As personal injury attorneys, it is easy to think that success for our clients can be measured simply by the dollar amount recovered on a case. As important as that is to most cases, it is by no means the beginning and the end of the analysis. I often tell my clients that all my work can be summarized into two goals: (1) advocate on their behalf for the case, and (2) give them enough information so they can make informed decisions, understanding the pros and cons of a given decision.
We pride ourselves on being client-centered. We care about our clients, and that means we want to do what is best each and every one of them. We also want to do a good job in how we work to achieve what is best under the circumstances. That starts with how we approach the lawyer-client relationship. It can be tricky to navigate, as every case is unique, and every person is different.
The Rules of Professional Conduct (RPCs), which govern attorney ethics, impose certain duties on us. Important to this discussion are the duties of competence, diligence, and advocacy. Additionally, to achieve true success for a client, we must be mindful of what is, in my view, perhaps the most important ethics rule and attorney role: Advisor.
There have been entire volumes, journal articles, blog posts, commentary, and otherwise devoted to what these rules mean, so my below explanation is not meant to be exhaustive.
Competence requires that we have a good sense of how to handle our clients' cases—or else we learn how to handle the case—and that we do it in the right way. Diligence means that we are pursuing things as they should be pursued: communicating with the client about his or her case, chasing down leads, returning phone calls and emails, and otherwise staying on top of deadlines so that our clients' rights are being preserved and asserted in the proper ways. Advocacy means that, to the world, we are responsible for fighting for our clients' goals.
To be an advisor means, as the Washington and Oregon RPCs require, as follows: “In representing a client, a lawyer shall exercise independent professional judgment and render candid advice. In rendering advice, a lawyer may refer not only to law but to other considerations such as moral, economic, social and political factors, that may be relevant to the client's situation.”

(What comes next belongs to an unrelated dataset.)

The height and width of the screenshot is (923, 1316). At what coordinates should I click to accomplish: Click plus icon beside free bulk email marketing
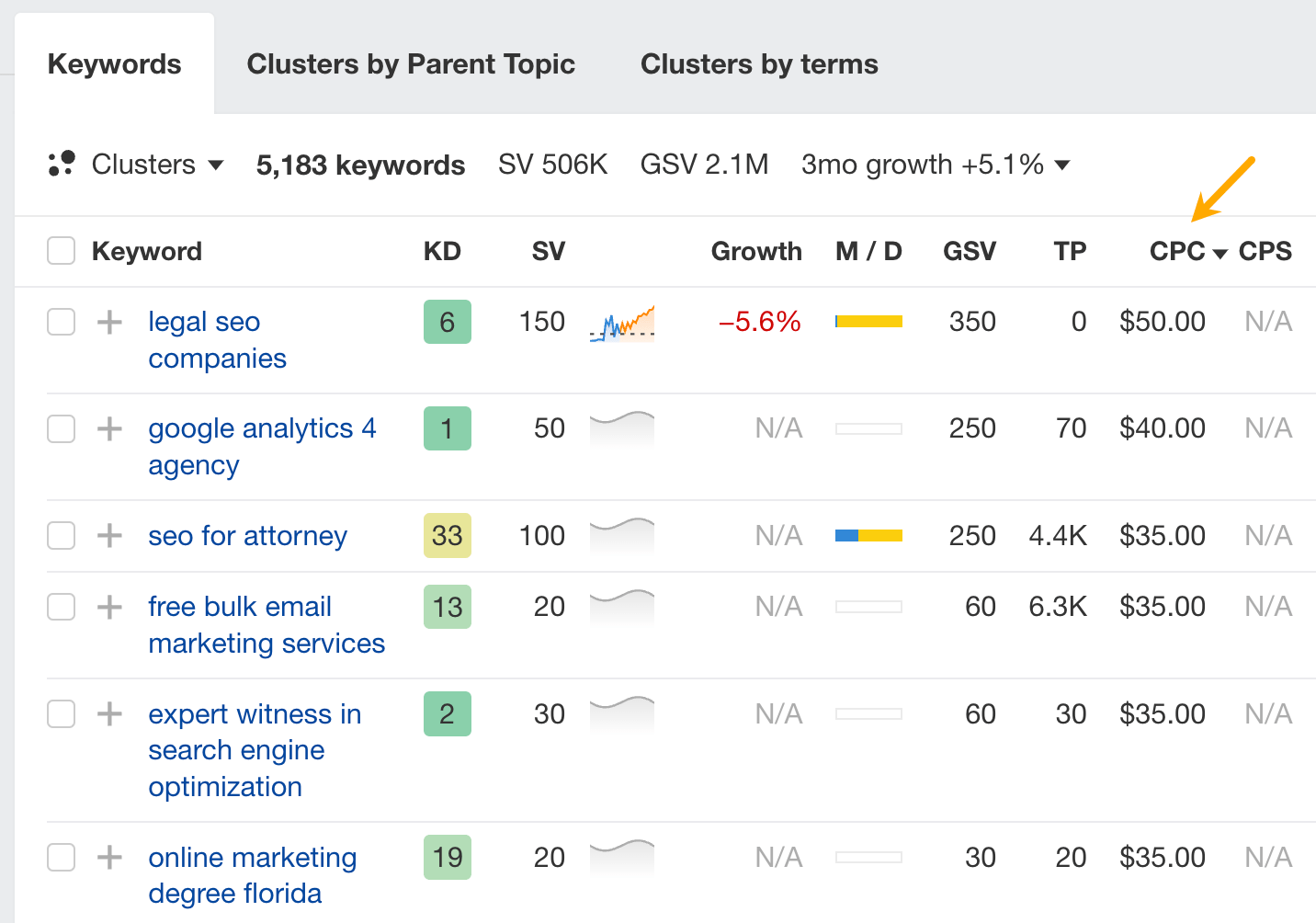[109, 607]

In practice, these rules converge to guide attorneys how to achieve success for our clients. Success can be measured by meeting the client's expectations and mine. In the initial meeting, I try to assess whether I can improve the prospective client's situation. Maybe there is not enough insurance coverage, maybe the likely value of the case is small enough that I would only be taking money out of the her pocket, maybe he is at fault for the injuries. We take this responsibility seriously, and I regularly decline to represent people if I don't think they will be helped by my involvement in the case.
If I do take the case, I need to be honest with the client about what I can and cannot do. Personal injury cases are about recovering monetary compensation to balance a harm done to a person through another's carelessness. That's a fancy way of saying we are chasing money. We cannot heal injuries, we cannot pay medical bills, and we cannot bring loved ones back to life. Recognizing, discussing, and understanding this huge limitation is the a critical step in achieving success for our clients.
There is a lot of uncertainty in personal injury cases. We do our best to give our clients enough information to make important decisions in their cases. Even if we are not able to meet our clients' goals in terms of money, I feel that I have successfully represented a person if I knew how to handle their case, I pursued it in the right ways, I advocated on their behalf, and regardless of the outcome, my clients understood the process. All of this is not to mention the intangible human connection I am always trying to achieve: to make sure my clients had their concerns addressed, that they felt understood, and that they felt I was on their side.